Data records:
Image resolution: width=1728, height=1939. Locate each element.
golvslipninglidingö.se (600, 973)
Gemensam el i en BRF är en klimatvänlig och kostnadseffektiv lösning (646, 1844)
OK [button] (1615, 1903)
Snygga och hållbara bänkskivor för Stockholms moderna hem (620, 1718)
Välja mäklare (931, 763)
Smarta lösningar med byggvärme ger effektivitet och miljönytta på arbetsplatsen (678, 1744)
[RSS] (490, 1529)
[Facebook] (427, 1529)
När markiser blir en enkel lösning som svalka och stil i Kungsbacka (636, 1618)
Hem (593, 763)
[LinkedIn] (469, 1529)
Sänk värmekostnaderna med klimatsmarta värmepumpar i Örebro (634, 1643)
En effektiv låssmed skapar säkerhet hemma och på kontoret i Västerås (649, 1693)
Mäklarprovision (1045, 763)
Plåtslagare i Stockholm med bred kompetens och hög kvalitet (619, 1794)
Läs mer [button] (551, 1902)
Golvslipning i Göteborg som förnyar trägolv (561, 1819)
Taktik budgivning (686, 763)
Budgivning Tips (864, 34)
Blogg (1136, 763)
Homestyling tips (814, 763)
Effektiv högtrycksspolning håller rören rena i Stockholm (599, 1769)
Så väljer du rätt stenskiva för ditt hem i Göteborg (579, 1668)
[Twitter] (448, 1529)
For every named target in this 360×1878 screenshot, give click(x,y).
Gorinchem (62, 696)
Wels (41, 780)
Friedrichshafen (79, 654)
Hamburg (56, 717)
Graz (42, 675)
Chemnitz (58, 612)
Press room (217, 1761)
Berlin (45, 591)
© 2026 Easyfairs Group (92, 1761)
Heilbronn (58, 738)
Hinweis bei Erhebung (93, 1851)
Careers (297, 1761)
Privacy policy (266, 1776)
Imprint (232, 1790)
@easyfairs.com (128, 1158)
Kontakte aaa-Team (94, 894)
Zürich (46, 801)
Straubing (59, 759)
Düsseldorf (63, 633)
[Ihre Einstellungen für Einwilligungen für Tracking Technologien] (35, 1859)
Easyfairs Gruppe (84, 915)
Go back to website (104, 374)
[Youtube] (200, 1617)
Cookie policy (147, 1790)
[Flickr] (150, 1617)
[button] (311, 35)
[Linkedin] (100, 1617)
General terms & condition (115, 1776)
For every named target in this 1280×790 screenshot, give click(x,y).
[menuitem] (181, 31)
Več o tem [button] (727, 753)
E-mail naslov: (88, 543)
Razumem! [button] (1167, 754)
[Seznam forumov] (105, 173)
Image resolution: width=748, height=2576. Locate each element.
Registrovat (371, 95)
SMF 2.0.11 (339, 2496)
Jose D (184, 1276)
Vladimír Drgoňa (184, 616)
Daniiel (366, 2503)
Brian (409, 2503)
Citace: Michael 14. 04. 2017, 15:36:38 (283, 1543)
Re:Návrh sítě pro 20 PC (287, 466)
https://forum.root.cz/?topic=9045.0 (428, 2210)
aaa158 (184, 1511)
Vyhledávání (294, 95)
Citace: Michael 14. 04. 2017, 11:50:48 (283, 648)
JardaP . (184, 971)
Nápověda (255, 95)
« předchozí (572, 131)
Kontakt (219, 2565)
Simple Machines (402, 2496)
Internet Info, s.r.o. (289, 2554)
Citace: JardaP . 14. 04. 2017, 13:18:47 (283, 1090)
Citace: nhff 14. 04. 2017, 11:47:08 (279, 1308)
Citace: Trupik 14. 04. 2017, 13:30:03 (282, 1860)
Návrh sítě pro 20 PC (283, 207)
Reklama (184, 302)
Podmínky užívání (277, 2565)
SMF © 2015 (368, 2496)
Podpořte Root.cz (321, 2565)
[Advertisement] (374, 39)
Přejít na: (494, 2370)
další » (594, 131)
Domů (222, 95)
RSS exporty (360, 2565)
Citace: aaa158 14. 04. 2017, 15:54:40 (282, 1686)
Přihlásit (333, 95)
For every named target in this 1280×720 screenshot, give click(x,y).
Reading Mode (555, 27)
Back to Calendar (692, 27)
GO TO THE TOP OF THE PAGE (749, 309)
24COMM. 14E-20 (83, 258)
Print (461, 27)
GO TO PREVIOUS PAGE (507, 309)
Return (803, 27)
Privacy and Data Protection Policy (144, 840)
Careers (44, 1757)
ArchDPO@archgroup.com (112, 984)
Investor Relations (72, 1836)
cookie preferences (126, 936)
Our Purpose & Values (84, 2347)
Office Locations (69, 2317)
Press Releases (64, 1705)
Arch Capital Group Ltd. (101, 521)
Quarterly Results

» To do
The response consists of the lines above that contain "JardaP".

» Completed task
JardaP . (184, 971)
Citace: JardaP . 14. 04. 2017, 13:18:47 (283, 1090)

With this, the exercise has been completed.